━━━━━ Task data ━━━━━

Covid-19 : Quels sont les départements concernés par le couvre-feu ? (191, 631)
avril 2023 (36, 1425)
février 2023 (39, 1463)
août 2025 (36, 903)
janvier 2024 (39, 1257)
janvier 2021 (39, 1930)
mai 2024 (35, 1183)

━━━━━

● Exercise prompt:
Rewrite the material from the line containing "février 2023 (39, 1463)" through the final line, replacing "janvier" with "January" and changing nothing else.

● Solution for this task:
février 2023 (39, 1463)
août 2025 (36, 903)
January 2024 (39, 1257)
January 2021 (39, 1930)
mai 2024 (35, 1183)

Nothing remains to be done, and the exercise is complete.